Konstantinov was on his fourth world’s fair when he and his crowd of Sofia intellectuals and raconteurs arrived in Chicago. There, according to Mary Neuburger, a historian at the University of Texas, Austin, he was so impressed by the garlands of electrical bulbs bathing the fairgrounds in light that he wrote that he “felt sorry for the moon. How poor and pale she seemed in comparison.”
Bulgaria had only recently won autonomy from the Ottoman Empire and was modernizing and Westernizing at an exhilarating pace. But what Konstantinov saw in Chicago illuminated only his country’s meager progress. He was awed by the immensity of the Chicago fair’s Palace of Manufacturing. He wrote that he expected that, at least in farming, Bulgaria could not be outdone. He was shattered when he saw the display of goods from California’s fields and orchards.
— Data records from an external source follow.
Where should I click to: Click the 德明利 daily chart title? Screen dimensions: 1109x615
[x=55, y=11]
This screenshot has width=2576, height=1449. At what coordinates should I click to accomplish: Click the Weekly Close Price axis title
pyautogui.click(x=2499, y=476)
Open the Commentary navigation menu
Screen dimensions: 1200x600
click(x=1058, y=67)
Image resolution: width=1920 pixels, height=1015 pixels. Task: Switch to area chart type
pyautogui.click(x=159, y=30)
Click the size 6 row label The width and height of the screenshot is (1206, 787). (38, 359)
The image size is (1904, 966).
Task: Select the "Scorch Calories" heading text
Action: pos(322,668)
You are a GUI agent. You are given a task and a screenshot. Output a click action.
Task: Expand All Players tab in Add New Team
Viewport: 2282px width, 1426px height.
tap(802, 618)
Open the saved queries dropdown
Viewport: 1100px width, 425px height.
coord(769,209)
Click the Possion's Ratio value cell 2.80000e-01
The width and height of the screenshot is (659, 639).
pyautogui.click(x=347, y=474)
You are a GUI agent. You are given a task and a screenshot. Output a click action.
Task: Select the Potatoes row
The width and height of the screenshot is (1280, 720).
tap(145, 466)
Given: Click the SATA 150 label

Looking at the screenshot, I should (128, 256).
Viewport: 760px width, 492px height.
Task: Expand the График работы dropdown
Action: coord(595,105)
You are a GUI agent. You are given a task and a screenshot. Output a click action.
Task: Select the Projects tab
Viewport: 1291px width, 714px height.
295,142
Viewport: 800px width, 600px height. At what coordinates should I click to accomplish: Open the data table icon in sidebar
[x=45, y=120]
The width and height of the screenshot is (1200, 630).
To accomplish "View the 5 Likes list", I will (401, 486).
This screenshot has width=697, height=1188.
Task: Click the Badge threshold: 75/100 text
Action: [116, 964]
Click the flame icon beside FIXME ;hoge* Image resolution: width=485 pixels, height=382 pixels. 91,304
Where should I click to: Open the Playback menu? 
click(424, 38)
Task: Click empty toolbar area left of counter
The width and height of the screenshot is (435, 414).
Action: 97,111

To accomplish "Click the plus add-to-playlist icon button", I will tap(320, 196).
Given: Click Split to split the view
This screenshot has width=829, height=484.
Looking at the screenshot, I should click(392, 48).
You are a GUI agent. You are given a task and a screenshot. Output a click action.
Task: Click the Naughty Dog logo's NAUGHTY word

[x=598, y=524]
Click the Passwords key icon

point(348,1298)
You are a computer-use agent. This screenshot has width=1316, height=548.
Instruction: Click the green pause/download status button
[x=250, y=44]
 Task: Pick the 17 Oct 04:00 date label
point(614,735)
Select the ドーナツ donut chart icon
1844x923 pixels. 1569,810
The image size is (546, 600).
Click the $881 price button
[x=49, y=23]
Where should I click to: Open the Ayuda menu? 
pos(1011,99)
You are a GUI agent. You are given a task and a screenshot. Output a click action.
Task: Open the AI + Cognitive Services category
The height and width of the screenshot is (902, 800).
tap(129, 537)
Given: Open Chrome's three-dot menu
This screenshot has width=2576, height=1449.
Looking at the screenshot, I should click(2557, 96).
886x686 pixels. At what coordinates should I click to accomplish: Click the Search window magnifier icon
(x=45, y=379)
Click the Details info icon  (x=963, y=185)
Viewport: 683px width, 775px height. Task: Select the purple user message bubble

Upon his return to Bulgaria, he created the bumbling character of Bai Gano, modeled on the world’s fair salesclerk who sat like a rube in the midst of modern splendor. In articles that became a book of the same name (published in 1895), Bai Gano stumbles around Europe trying to sell the bottles of rose oil hidden in his suit. Emitting a foul smell, the salesman contrasts ironically with his precious wares, used throughout Europe to make the finest perfume and soap.
Only once does he unveil a vial, but when he offers it to a refined Czech woman to sniff, she can detect nothing but the stench of sweat and fish on his hand.
Bai Gano, sliced and diced as a national figure of self-ridicule for more than a century, purveys this natural essence to Europe, transforming rose oil into a commodity somehow out of the experience and reach of those who created it. He became a satiric archetype, so popular that customers awaited each installment of his exploits the way Londoners anticipated new chapters by Charles Dickens. “Many East Europeans then and now have difficulty seeing themselves without looking at their own reflection in West European eyes . . . ; without lamenting their unequal cultural and economic relationships,” Neuburger concludes.